The Egyptian parliament was dissolved in 2012 by the constitutional court, and it's not yet clear when the next election will take place. In Berlin, questions are being raised about whether this shift represents a new direction in relations between Germany and Egypt.
A visit by CDU/CSU parliamentary group chairman Volker Kauder to Cairo before Easter seemed to confirm this. Kauder met with el-Sissi for talks, which he said were mainly about economic interests. "The Egyptian government hopes to attract more German investment," he told DW, adding that politicians have a duty to support such efforts.
Criticism leveled at Kauder
Kauder's Middle East trip met with criticism in Berlin. The Left Party said both his and Gabriel's visit to Egypt were in poor taste. Left Party MP Christine Buchholz said the German government was prioritizing business interests over human rights.

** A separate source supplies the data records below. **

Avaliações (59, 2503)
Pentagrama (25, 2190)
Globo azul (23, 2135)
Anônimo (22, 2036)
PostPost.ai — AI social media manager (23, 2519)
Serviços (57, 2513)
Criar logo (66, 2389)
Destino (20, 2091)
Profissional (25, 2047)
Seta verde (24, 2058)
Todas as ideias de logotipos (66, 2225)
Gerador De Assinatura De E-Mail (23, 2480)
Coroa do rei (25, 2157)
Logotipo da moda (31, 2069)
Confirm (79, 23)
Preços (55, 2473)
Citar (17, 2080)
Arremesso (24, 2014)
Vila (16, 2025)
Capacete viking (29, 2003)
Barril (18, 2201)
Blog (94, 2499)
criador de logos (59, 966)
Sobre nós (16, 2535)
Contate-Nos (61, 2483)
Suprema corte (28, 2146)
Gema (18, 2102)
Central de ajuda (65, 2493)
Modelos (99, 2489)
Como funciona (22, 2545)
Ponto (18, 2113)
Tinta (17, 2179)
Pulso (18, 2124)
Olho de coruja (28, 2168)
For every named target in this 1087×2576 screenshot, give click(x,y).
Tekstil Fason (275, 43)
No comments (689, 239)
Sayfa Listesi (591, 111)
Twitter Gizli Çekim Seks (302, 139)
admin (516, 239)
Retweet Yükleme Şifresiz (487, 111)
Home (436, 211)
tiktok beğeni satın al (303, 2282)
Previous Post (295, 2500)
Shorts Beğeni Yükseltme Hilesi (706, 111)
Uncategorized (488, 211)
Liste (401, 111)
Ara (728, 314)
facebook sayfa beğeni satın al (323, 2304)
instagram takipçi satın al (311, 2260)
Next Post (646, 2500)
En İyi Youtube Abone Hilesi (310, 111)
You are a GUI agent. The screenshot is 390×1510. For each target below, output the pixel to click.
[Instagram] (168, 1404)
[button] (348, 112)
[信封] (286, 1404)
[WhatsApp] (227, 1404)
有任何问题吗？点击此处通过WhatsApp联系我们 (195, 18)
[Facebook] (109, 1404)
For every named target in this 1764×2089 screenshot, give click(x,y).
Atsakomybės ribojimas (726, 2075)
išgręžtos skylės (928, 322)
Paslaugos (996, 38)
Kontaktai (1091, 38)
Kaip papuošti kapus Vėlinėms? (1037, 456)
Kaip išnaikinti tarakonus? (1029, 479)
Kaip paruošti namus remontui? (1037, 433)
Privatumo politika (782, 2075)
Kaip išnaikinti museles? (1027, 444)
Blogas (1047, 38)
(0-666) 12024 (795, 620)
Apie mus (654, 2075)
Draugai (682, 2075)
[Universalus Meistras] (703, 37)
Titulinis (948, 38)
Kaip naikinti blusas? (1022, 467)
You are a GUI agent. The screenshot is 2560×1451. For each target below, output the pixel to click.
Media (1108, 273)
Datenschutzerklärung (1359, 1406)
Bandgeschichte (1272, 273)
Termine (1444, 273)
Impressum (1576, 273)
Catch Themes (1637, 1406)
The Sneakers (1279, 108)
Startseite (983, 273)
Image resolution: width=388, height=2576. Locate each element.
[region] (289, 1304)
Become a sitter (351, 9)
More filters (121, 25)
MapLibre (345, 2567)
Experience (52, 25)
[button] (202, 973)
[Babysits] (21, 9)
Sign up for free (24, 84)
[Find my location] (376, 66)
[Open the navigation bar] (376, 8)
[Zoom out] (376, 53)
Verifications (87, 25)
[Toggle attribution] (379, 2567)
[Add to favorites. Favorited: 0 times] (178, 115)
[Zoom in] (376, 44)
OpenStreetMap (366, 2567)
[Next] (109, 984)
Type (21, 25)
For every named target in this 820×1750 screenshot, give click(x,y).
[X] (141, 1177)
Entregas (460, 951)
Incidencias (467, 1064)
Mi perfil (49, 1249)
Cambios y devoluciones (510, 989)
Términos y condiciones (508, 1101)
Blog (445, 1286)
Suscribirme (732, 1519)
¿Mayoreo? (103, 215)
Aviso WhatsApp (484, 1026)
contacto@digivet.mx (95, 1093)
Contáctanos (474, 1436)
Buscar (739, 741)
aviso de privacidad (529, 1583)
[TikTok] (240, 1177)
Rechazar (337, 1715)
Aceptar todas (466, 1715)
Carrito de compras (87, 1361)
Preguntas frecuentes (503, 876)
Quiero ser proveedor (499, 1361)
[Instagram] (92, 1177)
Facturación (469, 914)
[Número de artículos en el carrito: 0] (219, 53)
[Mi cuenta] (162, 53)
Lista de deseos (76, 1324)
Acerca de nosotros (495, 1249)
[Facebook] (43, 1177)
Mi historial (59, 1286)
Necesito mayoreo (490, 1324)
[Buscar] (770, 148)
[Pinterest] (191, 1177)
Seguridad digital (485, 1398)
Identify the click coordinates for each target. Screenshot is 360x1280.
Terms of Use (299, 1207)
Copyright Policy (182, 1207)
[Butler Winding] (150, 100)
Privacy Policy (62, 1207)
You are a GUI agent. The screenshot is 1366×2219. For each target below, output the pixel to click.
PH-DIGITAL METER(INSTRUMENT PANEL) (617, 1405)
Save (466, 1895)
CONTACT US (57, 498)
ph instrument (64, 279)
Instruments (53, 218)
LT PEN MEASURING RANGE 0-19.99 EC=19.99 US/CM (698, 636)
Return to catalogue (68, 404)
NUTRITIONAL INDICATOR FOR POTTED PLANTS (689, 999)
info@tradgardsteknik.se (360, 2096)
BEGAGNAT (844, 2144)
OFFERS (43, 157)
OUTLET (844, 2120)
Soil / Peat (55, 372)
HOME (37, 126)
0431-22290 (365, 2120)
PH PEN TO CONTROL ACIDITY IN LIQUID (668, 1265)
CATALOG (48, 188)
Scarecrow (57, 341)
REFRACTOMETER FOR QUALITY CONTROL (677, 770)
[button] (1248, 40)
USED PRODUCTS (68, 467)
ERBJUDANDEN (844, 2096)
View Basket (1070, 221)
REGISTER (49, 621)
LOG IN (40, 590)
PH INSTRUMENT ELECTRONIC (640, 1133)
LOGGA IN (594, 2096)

Omid Nouripour, foreign policy expert for the Greens, has demanded an explanation for the shift from Chancellor Merkel. If she is willing to waive a commitment to parliamentary elections as a prerequisite for el-Sissi's state visit, then there is no pressure on the Egyptian president to hold democratic elections, Nouripour told DW. He added that he has nothing against a direct dialog with el-Sissi; it just depends on what Germany has to say to him.
Germany should put conditions on its cooperation with Cairo, said Nouripour. "These conditions should include assurances that a multi-party system can develop, that there will be no suppression of the media, and that political prisoners will finally be released," he said.
Rolf Mützenich, Middle East expert for the Social Democrats (SPD), expressed understanding for Kauder's visit, saying Kauder had long been concerned about the situation for Christians in Egypt. Despite this, he said it would have only been correct to invite el-Sissi to Berlin after Egypt had held democratic elections.
"We would do well not to repeat the mistakes of the past, when we only looked for anchors of stability in the region. That cost us a lot of credibility," said Mützenich. He said Germany should require el-Sissi to uphold human rights; the Egyptian leader could send a positive signal by pardoning demonstrators who have been unjustly sentenced.
Conflict in Yemen
Nouripour was also critical of the German government's Middle East policy with regard to the escalating conflict in Yemen. He said it was "absurd" for Germany to be siding with Saudi Arabia in the conflict: Yemen is a complex country with a host of problems that cannot be solved with military intervention from outsiders. By siding with Saudi Arabia, Germany is giving up a chance to act as a mediator, a role that Berlin could have performed well given its many years of close cooperation on development projects with Sanaa.
The Foreign Ministry has deemed Saudi airstrikes on Houthi militia targets in Yemen to be legitimate. The government of Yemen turned to the international community with an "extremely threatening situation," said ministry spokesman Martin Schäfer. "According to international law, it is legitimate to respond to a request for help by a democratically elected head of state."
But Mützenich contends that Saudi Arabia has itself contributed to the chaos in neighboring Yemen. It sees the Shiite Houthis as Iranian agents that it must fight. But the conflict in Yemen is not first and foremost a proxy war between Riyadh and Tehran, rather an inner Yemeni dispute that has grown into a situation approximating civil war. "Yemen has a very complex makeup with a very long history," said Mützenich.
Uncertainty surrounding Iraq
The situation in Iraq is equally complicated. According to Nouripour, the German government is not helping to achieve stability. Rather, he said, Germany has supplied weapons to the peshmerga in order to assist the Kurdish fighters in their struggle to counteract the advance of the "Islamic State." However, the weapons are being used by the peshmerga to drive the Sunnis out of Kirkuk.
"The message to the Sunnis is: we don't want you. It's terrible, fatal," said Nouripour. Iraq will only be stable enough to deal with the threat from "Islamic State" militants if the Sunnis can be integrated into the Shiite-dominated power structures.
Mützenich admits to being confounded about how Iraq should best be helped to stop the terrorists and end the civil war. He said that he was skeptical on the issue of weapons shipments to the peshmerga. The Yazidis who were under threat were not rescued by the peshmerga, but by fighters from the banned Kurdish Worker's Party, the PKK, and their allies in Syria. For now, Mützenich has no answer as to how best to fight the "Islamic State."